Vous avez fait réaliser un contrôle arrêt maladie d’un de vos salariés. Vous disposez du résultat.

Quelles décisions pouvez-vous prendre ? Qu’avez-vous le droit de faire ? Qu’est-ce que vous ne pouvez pas faire ?

Si le médecin contrôleur juge que l’arrêt de travail est justifié, il en estime la durée et émet un avis sur la pertinence de le prolonger. La situation est clarifiée pour vous. Si des rumeurs existaient au sein de l’entreprise, vous avez intérêt à les démentir.

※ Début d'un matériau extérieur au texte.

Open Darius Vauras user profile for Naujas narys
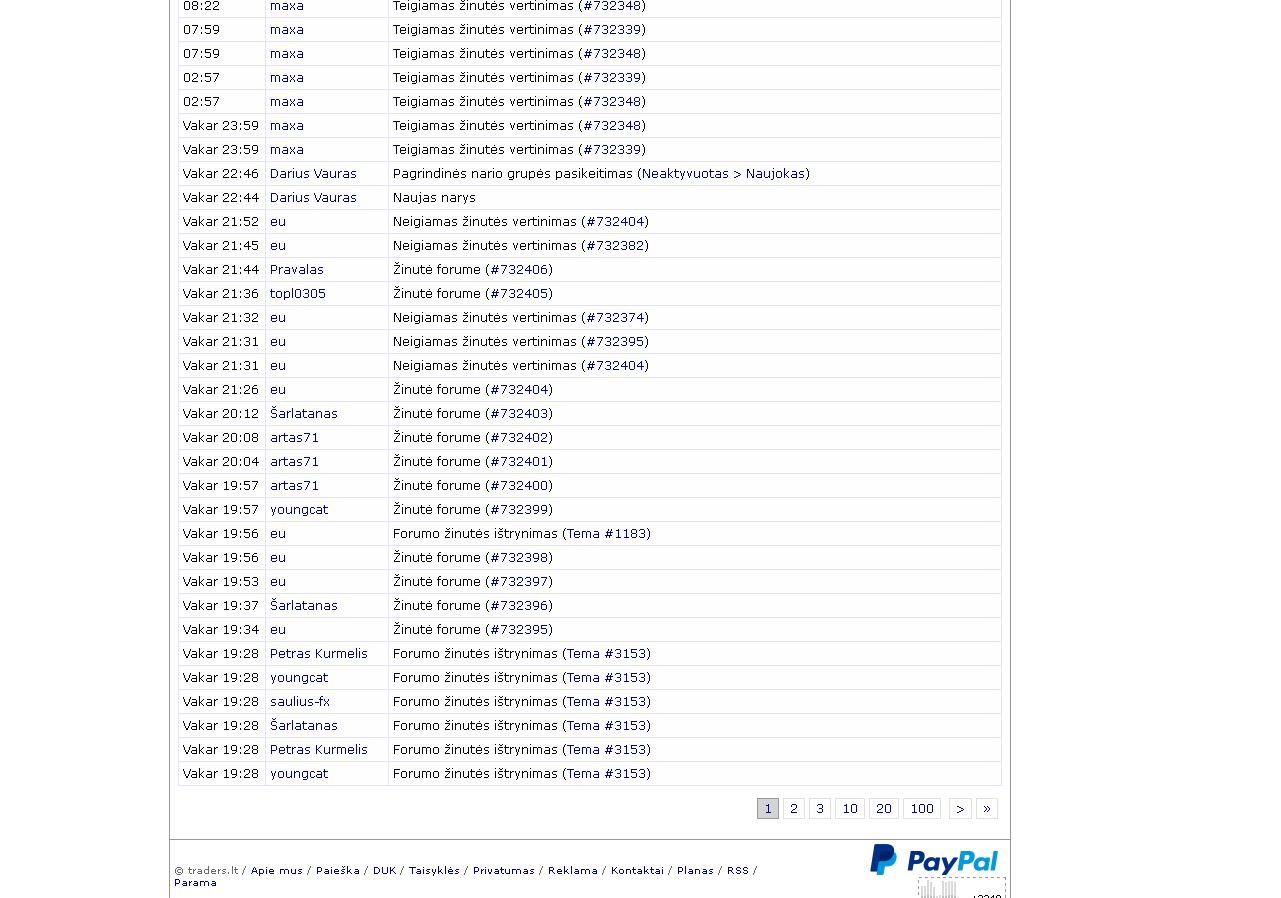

Dès lors que le médecin juge que l’état de santé du salarié permet la reprise du travail, vous pouvez exiger du salarié qu’il reprenne son travail. Si le salarié refuse, vous êtes en droit de lui supprimer le complément de salaire, à compter de la date de réalisation du contrôle arrêt maladie. Dans ce cas, il est obligatoire d’informer votre salarié de votre décision par lettre recommandée.

De la même façon, vous êtes en droit de supprimer le complément de salaire à tout salarié absent lors du contrôle, qui ne s’est pas rendu à la convocation, qui a refusé de se soumettre au contrôle ou dont l’adresse incomplète, n’a pas permis au médecin d’effectuer la contre visite employeur. Là encore, l’arrêt du complément de salaire se fait à partir de la date du rapport du médecin. Et vous devez également informer votre salarié par un courrier officiel.

En revanche, dans tous ces cas, un contrôle arrêt maladie ne peut engendrer une sanction de la part de l’employeur. Par exemple, vous n’avez pas le droit d’envoyer un avertissement à un salarié qui a refusé la contre visite médicale.